National service is an unpleasant necessity which has been imposed upon us by the state of the world to-day. Nobody likes it, neither those who are conscripted nor Parliament which has conscripted them, and we all hope that affairs may so improve that we can dispense with it altogether. In the meantime, the British people, reluctantly, have accepted it. They have done so mainly, I dare say, because they have the sense to see that at present it cannot be avoided but also, I think, because they recognise that it is administered fairly, that there is equality of sacrifice, and that no individual is able, by escaping or evading his obligation on private grounds, to get ahead of another in his profession, whatever it may be. On the other hand, if it were once suspected that some young men could "get away with it," then this general acceptance would undoubtedly be undermined.

There is, therefore, only one ground upon which any man can avoid this obligation, and that is if he can show conscientious objection to military service. In this country, I am glad to say, we have always believed in liberty of conscience, indeed, liberty of conscience is one of the essential liberties for the defence of which National Service was instituted. Therefore a man called up for National Service is entitled, under the 1948 Act, to have his case put before a local tribunal if he claims conscientious objection on registration, before he joins the Forces. I should like to emphasise that point. Everyone has a chance, before he joins the Forces, to establish the fact that he is a conscientious objector, and every single one of the 300,000-odd National Servicemen who were called up last year had this right. I think it may be of interest to your Lordships to know that only about one-quarter of 1 per cent. exercised it, So much for that.

→ **AIM A**: In the National Service passage, begin at the words "National service is an" and stop after "undoubtedly be undermined.", substituting "the Government" for "Parliament".
→ **AIM B**: According to the National Service passage, roughly what share of the National Servicemen called up last year exercised the right to claim conscientious objection?

→ **SUPPLIED DATA**:
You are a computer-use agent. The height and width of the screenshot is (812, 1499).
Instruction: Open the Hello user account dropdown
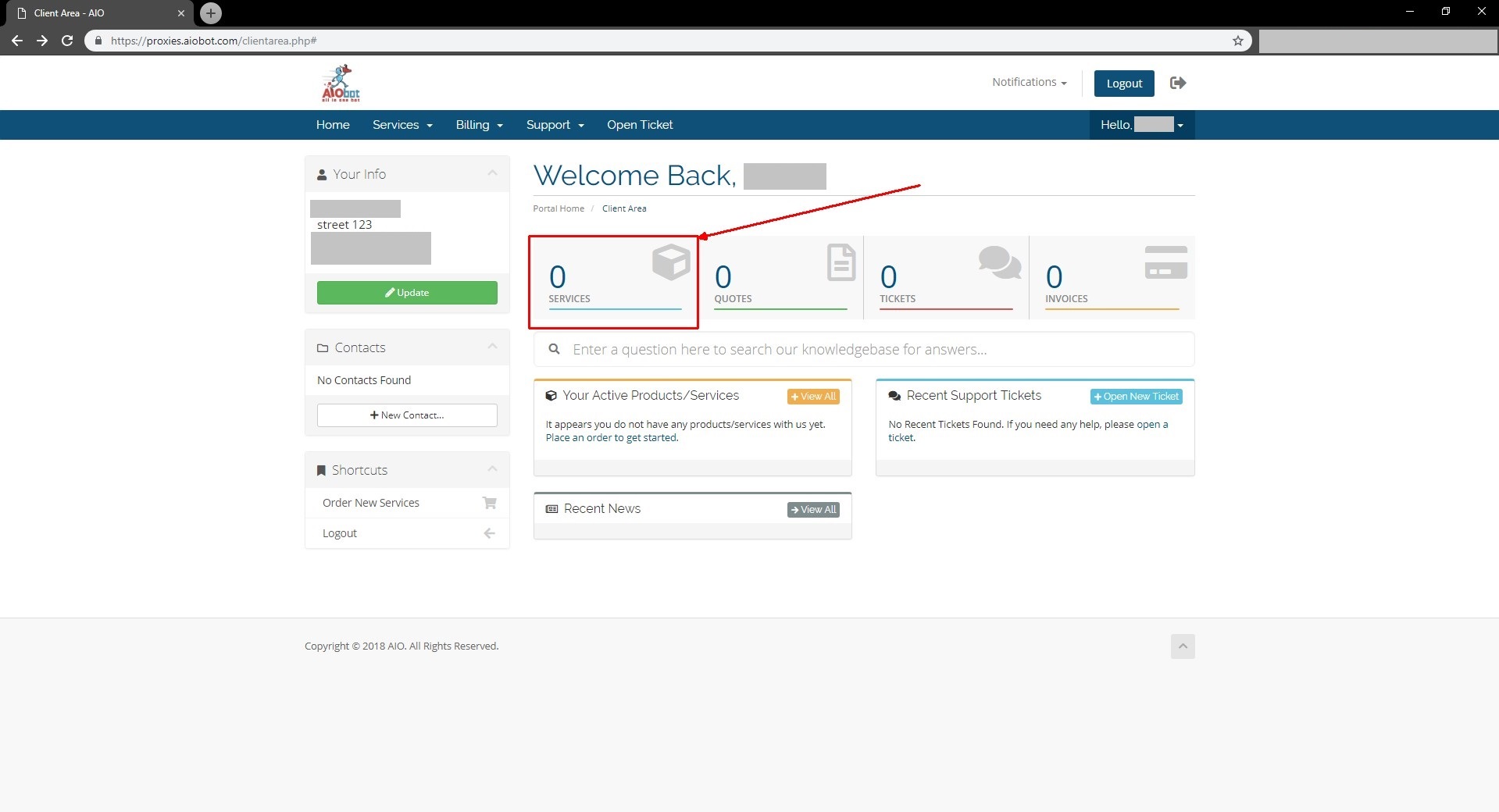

→ **ANSWER A**:
National service is an unpleasant necessity which has been imposed upon us by the state of the world to-day. Nobody likes it, neither those who are conscripted nor the Government which has conscripted them, and we all hope that affairs may so improve that we can dispense with it altogether. In the meantime, the British people, reluctantly, have accepted it. They have done so mainly, I dare say, because they have the sense to see that at present it cannot be avoided but also, I think, because they recognise that it is administered fairly, that there is equality of sacrifice, and that no individual is able, by escaping or evading his obligation on private grounds, to get ahead of another in his profession, whatever it may be. On the other hand, if it were once suspected that some young men could "get away with it," then this general acceptance would undoubtedly be undermined.

→ **ANSWER B**: About one-quarter of 1 per cent.